RECORDS SUPPLIED –
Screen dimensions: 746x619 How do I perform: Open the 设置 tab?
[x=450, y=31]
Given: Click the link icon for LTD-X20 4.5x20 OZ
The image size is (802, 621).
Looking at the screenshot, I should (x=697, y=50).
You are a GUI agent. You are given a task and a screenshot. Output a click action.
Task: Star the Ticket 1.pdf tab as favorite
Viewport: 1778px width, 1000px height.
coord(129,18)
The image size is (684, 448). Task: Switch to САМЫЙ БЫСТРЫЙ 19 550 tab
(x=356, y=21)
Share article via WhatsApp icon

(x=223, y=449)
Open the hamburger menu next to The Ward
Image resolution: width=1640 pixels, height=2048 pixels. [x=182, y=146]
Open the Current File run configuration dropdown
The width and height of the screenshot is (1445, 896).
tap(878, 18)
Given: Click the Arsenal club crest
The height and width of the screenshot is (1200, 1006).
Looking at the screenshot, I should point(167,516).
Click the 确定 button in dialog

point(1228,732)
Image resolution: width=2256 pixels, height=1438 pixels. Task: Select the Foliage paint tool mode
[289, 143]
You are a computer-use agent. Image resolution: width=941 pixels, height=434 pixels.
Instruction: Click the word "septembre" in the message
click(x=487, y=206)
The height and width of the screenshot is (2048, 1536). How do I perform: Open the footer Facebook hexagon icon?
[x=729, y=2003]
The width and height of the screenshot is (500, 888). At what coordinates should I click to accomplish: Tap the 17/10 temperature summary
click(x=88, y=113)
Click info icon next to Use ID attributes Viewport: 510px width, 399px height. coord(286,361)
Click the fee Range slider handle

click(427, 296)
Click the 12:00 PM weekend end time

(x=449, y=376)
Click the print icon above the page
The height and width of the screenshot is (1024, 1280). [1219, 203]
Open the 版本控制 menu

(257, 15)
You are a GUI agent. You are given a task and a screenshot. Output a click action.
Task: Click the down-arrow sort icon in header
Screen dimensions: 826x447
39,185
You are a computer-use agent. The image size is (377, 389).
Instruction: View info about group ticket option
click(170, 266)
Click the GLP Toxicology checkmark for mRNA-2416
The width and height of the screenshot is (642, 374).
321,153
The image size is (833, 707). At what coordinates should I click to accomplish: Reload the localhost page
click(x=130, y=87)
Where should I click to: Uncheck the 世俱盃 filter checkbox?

YOUR TASK – Output the records in full, exactly.

RESULT BELOW –
Screen dimensions: 746x619 How do I perform: Open the 设置 tab?
[x=450, y=31]
Given: Click the link icon for LTD-X20 4.5x20 OZ
The image size is (802, 621).
Looking at the screenshot, I should (x=697, y=50).
You are a GUI agent. You are given a task and a screenshot. Output a click action.
Task: Star the Ticket 1.pdf tab as favorite
Viewport: 1778px width, 1000px height.
coord(129,18)
The image size is (684, 448). Task: Switch to САМЫЙ БЫСТРЫЙ 19 550 tab
(x=356, y=21)
Share article via WhatsApp icon

(x=223, y=449)
Open the hamburger menu next to The Ward
Image resolution: width=1640 pixels, height=2048 pixels. [x=182, y=146]
Open the Current File run configuration dropdown
The width and height of the screenshot is (1445, 896).
tap(878, 18)
Given: Click the Arsenal club crest
The height and width of the screenshot is (1200, 1006).
Looking at the screenshot, I should point(167,516).
Click the 确定 button in dialog

point(1228,732)
Image resolution: width=2256 pixels, height=1438 pixels. Task: Select the Foliage paint tool mode
[289, 143]
You are a computer-use agent. Image resolution: width=941 pixels, height=434 pixels.
Instruction: Click the word "septembre" in the message
click(x=487, y=206)
The height and width of the screenshot is (2048, 1536). How do I perform: Open the footer Facebook hexagon icon?
[x=729, y=2003]
The width and height of the screenshot is (500, 888). At what coordinates should I click to accomplish: Tap the 17/10 temperature summary
click(x=88, y=113)
Click info icon next to Use ID attributes Viewport: 510px width, 399px height. coord(286,361)
Click the fee Range slider handle

click(427, 296)
Click the 12:00 PM weekend end time

(x=449, y=376)
Click the print icon above the page
The height and width of the screenshot is (1024, 1280). [1219, 203]
Open the 版本控制 menu

(257, 15)
You are a GUI agent. You are given a task and a screenshot. Output a click action.
Task: Click the down-arrow sort icon in header
Screen dimensions: 826x447
39,185
You are a computer-use agent. The image size is (377, 389).
Instruction: View info about group ticket option
click(170, 266)
Click the GLP Toxicology checkmark for mRNA-2416
The width and height of the screenshot is (642, 374).
321,153
The image size is (833, 707). At what coordinates should I click to accomplish: Reload the localhost page
click(x=130, y=87)
Where should I click to: Uncheck the 世俱盃 filter checkbox?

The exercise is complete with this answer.